Il problema che si pone in modo evidente nella vicenda della ristrutturazione del rifugio Santner è un problema di misura, di superamento di un limite dettato dalla ragionevolezza. Non è dunque una questione di miglioramento strutturale, energetico ed estetico dei rifugi alpini, spesso necessario e auspicabile. Occorrerebbe piuttosto trovare una giusta misura: a che fine edificare strutture sopra i 1.600 metri con una capienza più da albergo che da rifugio alpino?

È possibile trovare un equilibrio in questo caleidoscopio di desideri e di aspettative?
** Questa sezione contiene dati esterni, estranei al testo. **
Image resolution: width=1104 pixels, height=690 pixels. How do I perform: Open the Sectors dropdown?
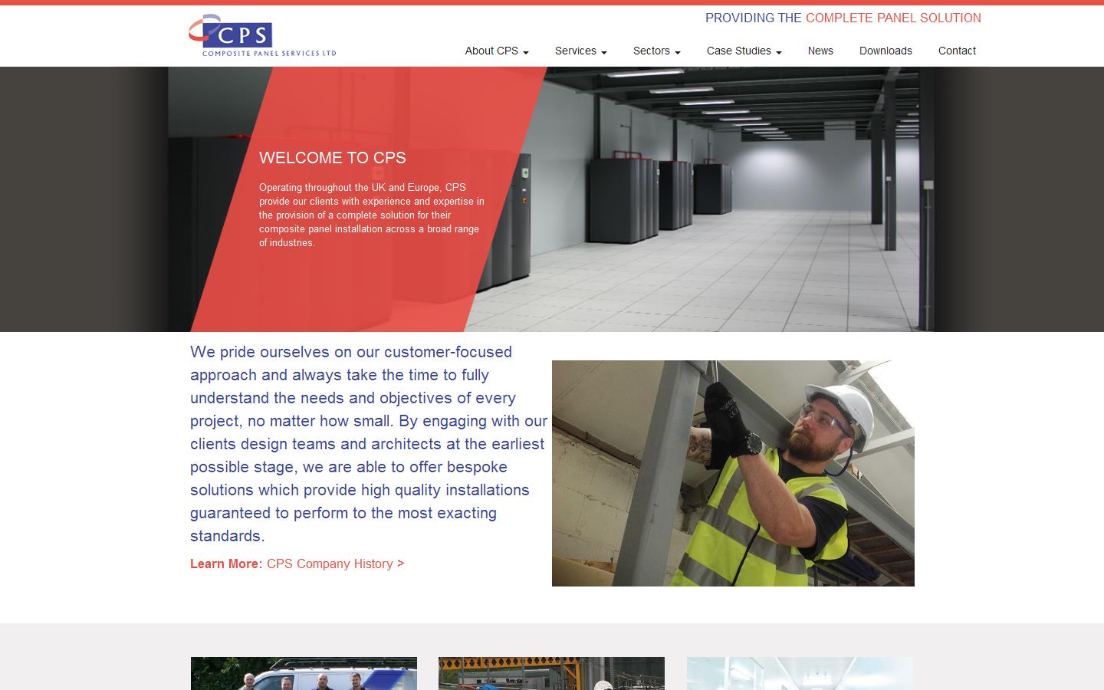(x=652, y=51)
È possibile mantenere elevato il benessere delle popolazioni montane laddove già è alto e migliorarlo dove non è adeguato senza vendere la montagna al migliore offerente? Le vicende del rifugio Santner sembrano dimostrare che la giusta misura e l’equilibrio sono smarriti da tempo. Una cosa è certa: quando i luoghi dell’anima, dove gli individui entrano in contatto con la propria natura biologica e spirituale, saranno ridotti a merci qualcuno si arricchirà ma tutti noi saremo più poveri.